* **What to work on**: The output should contain the listing word for word and no pictures.

*** Source material ***

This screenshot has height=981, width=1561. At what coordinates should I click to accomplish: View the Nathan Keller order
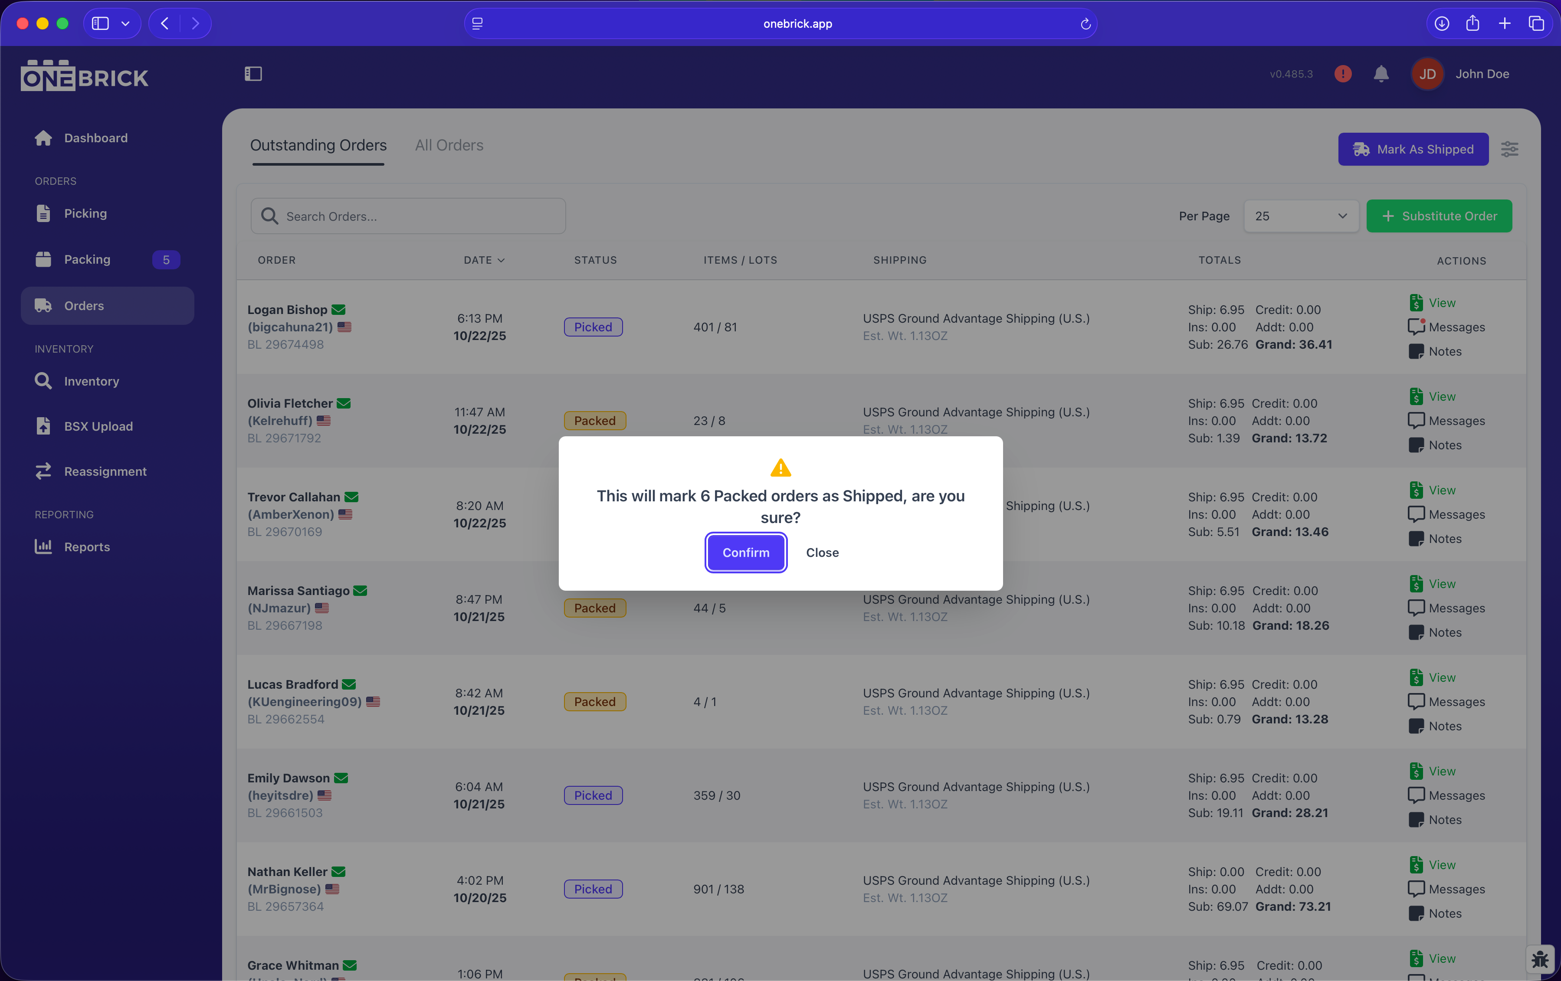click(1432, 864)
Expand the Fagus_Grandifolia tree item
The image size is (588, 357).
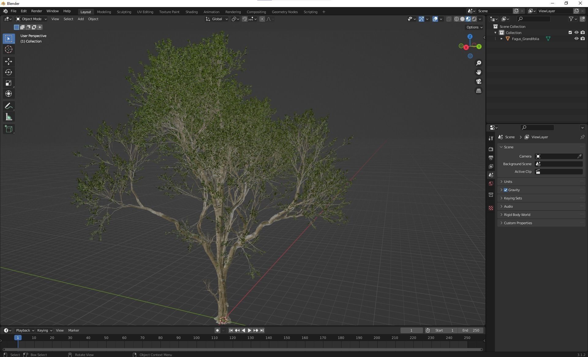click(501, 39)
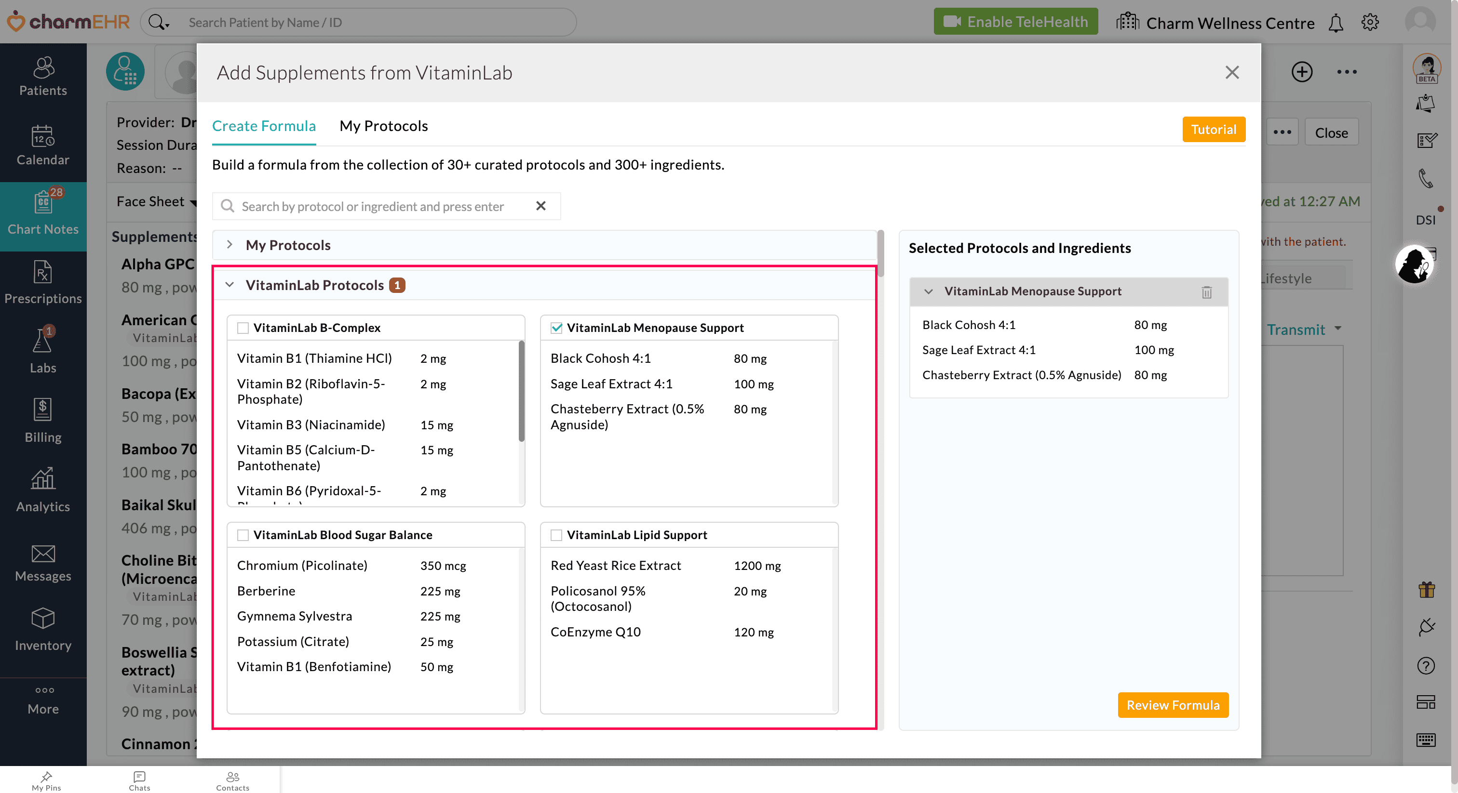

*** End of Source material ***

* **Your solution**:
This screenshot has height=981, width=1561. At what coordinates should I click to accomplish: View the Nathan Keller order
click(1432, 864)
Expand the Fagus_Grandifolia tree item
The image size is (588, 357).
click(501, 39)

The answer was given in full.